··· Records provided
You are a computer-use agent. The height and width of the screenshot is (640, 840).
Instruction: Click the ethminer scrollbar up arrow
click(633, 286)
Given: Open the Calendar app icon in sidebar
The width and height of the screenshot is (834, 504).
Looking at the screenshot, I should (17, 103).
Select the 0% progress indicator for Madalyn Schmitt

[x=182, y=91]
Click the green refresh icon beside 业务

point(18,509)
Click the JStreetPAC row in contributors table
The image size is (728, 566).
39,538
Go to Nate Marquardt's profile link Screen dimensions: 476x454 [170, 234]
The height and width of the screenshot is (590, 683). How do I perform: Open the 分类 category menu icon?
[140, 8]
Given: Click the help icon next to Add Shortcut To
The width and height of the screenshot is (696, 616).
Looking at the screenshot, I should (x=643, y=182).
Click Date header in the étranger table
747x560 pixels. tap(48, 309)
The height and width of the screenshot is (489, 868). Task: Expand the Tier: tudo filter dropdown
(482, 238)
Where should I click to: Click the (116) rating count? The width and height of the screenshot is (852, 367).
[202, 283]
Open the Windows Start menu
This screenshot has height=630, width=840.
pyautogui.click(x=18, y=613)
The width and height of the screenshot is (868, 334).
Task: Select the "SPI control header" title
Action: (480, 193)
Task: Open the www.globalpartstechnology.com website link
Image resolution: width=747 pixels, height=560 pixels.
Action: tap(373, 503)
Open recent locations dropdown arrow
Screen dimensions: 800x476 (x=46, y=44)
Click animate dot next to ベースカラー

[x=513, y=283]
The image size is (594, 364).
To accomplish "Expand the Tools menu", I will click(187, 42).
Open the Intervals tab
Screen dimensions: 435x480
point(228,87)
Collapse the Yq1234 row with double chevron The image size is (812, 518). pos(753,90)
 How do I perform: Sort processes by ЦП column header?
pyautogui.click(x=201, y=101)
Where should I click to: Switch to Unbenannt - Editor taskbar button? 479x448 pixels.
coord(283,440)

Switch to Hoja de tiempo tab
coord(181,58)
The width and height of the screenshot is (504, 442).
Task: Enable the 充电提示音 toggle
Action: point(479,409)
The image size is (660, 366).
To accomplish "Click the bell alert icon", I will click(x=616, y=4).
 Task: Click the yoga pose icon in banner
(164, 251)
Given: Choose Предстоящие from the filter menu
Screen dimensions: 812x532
······
What is expected: Take each line of the material that contains the word "Given" and list it.

Reply:
Given: Open the Calendar app icon in sidebar
Given: Click the help icon next to Add Shortcut To
Given: Choose Предстоящие from the filter menu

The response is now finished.